The intersection of local political contexts, urban food governance and local food systems
Given the importance that current food-related challenges pose to our society, the potential of local food initiatives to address sustainability has gained increased academic attention. Nevertheless, research has increasingly demonstrated that local food initiatives might also have adverse effects and thus are limited in fulfilling their sustainability potential. The realisation that local food initiatives are not inherently generating positive changes has led many scholars to argue that the path towards food system transformation needs to be based on the coalition of their dispersed efforts. This emerging literature argues that connected networks of these ‘alternative’ practices – what this paper terms local food systems – can build more substantial collective power concerning the corporate food system and develop approaches that deepen change and include fairer sustainability transitions. However, as many local food initiatives rely on funding and volunteer work, their capacity to work infrastructures for integrated approaches is limited. In this context, influential players – those who can provide resources, such as local authorities – become key in the assemblage of local food systems, particularly if urban food governance mechanisms are in place. However, there is limited understanding of how the specific approaches adopted by local authorities concerning local food policymaking affect the internal dynamics of local food systems and whether this creates tensions within them. The presentation will focus on a recently conducted study that aims to fill this gap by analysing two case studies (Preston, UK and Vitoria-Gasteiz, Basque Country).

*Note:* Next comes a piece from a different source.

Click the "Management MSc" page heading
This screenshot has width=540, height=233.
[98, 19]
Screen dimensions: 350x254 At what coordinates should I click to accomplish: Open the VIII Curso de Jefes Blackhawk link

Using urban political ecology (UPE) as a theoretical framework, this study contributes to deepening knowledge on the dynamics between broader local governance contexts, urban food governance mechanisms and local food systems. In particular, the presentation will show how local authorities, by setting specific policy priorities and allocating resources, affect the direction of local food systems and thus the alignment of diverse local food initiatives.
Tanya is a DTA3 COFUND/Marie-Curie Fellow at the University of Central Lancashire with research interests revolving mainly around sustainable agri-food systems and food security, having a background in community nutrition and public health. She is particularly concerned about how governance and the organisation of food systems and power relations affect food justice and accessibility related to food poverty and the food system. Recent research projects and her PhD project include analysing urban food strategies, local food initiatives’ connections and power configurations in local food systems.